## Recorded data
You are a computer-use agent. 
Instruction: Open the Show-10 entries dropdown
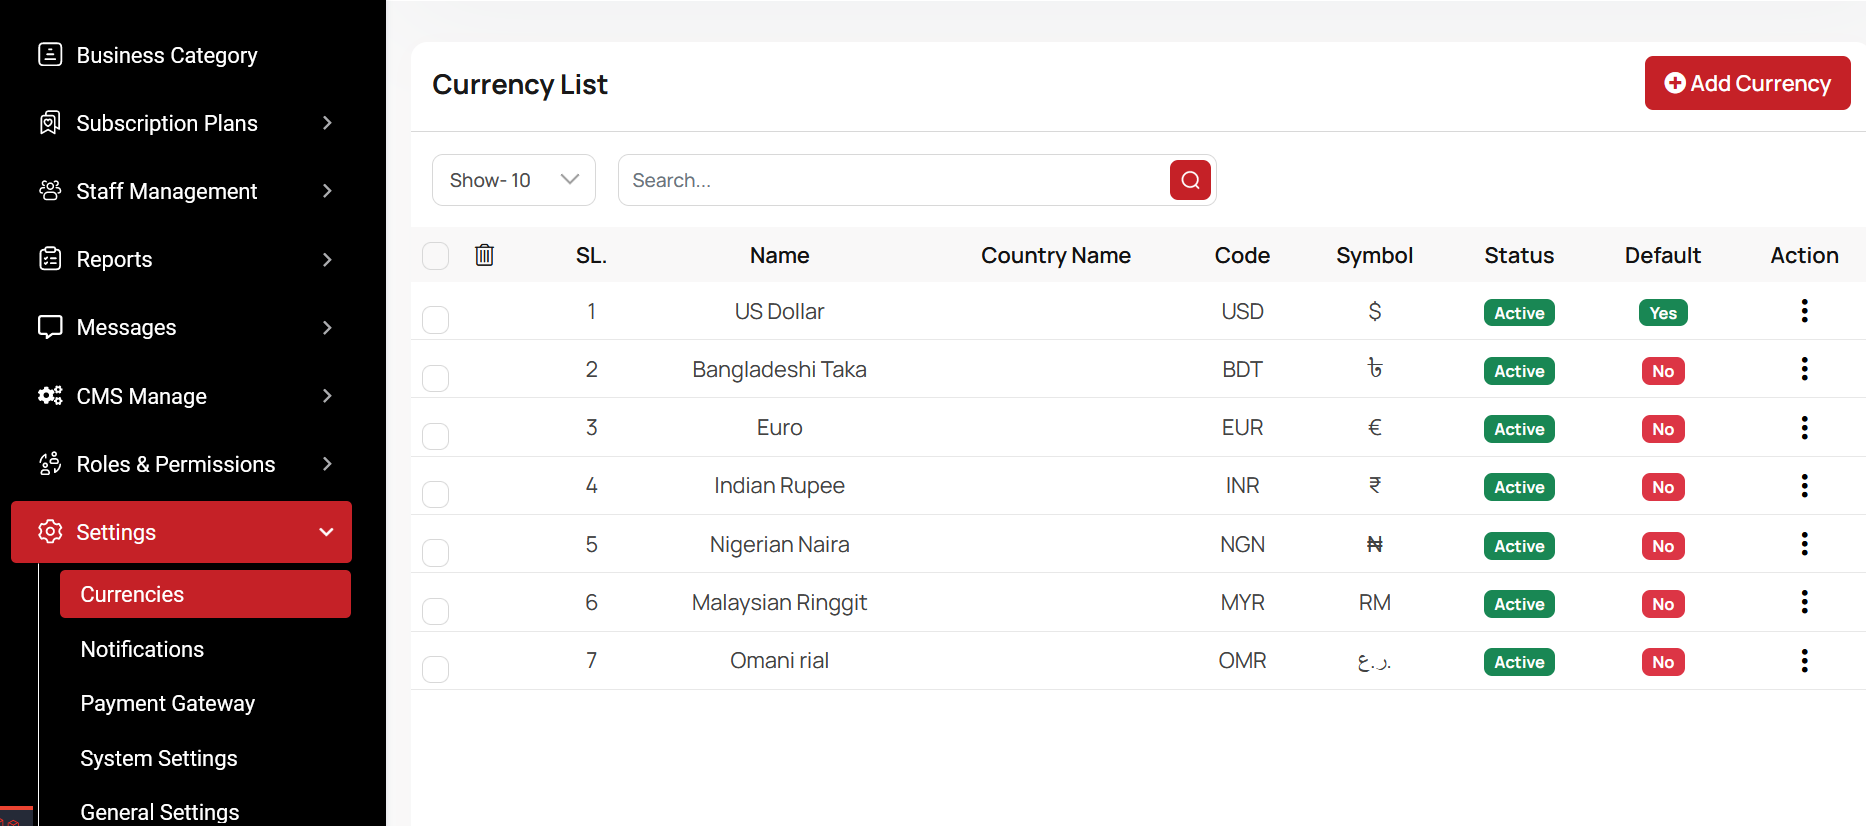[513, 180]
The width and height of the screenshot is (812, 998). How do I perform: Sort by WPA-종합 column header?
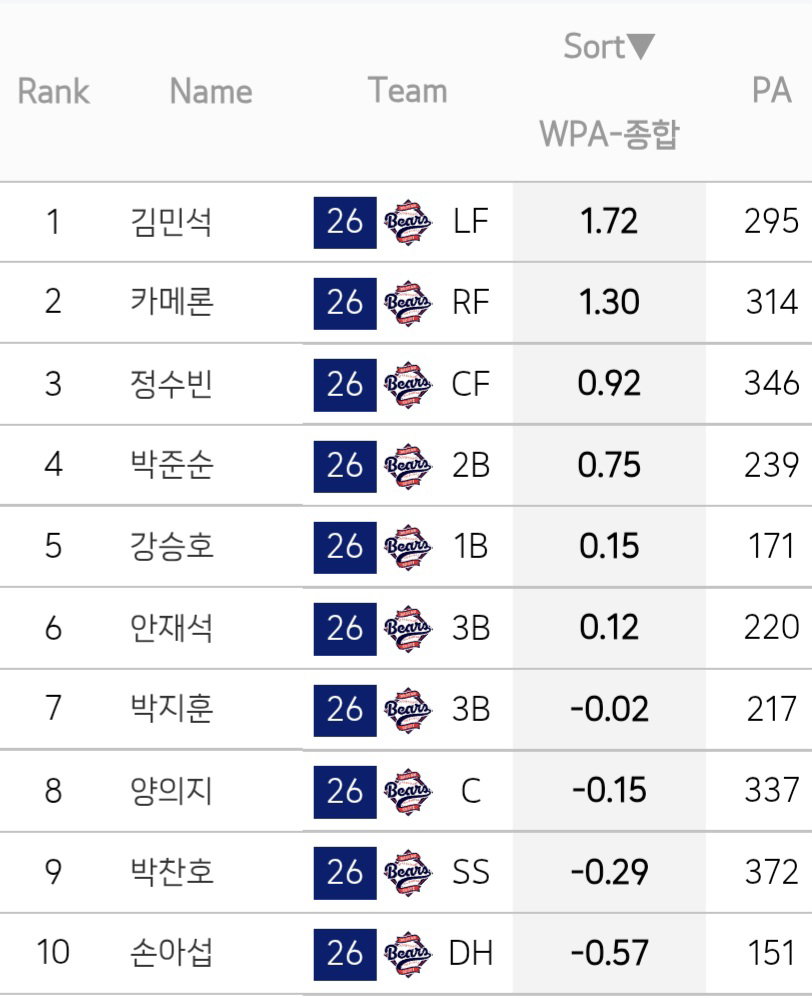coord(609,134)
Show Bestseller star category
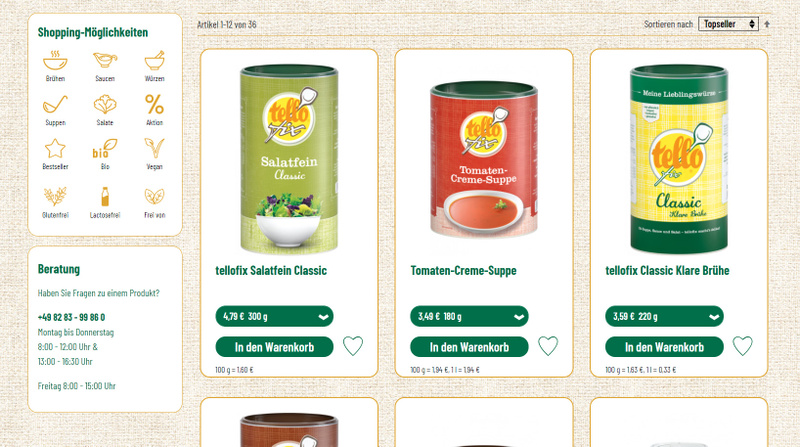This screenshot has height=447, width=800. [55, 148]
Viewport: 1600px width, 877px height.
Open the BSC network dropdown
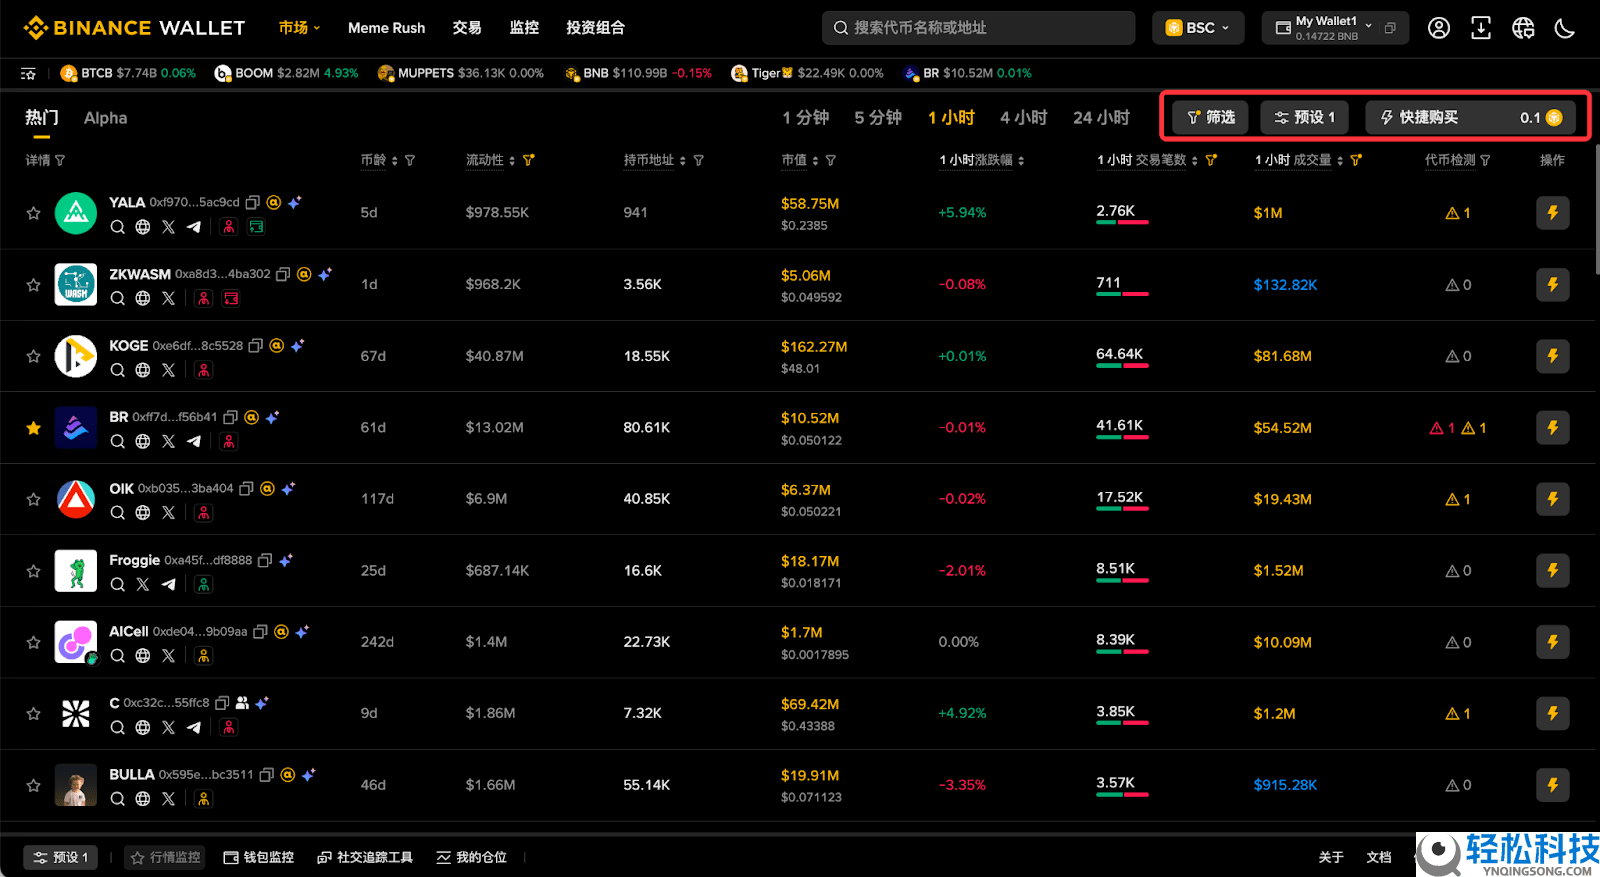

## Your task
Nothing but the pictures is to be left out; repeat the data exactly.

## Response for this exercise
You are a computer-use agent. 
Instruction: Open the Show-10 entries dropdown
[513, 180]
The width and height of the screenshot is (812, 998). How do I perform: Sort by WPA-종합 column header?
coord(609,134)
Show Bestseller star category
This screenshot has height=447, width=800. [55, 148]
Viewport: 1600px width, 877px height.
Open the BSC network dropdown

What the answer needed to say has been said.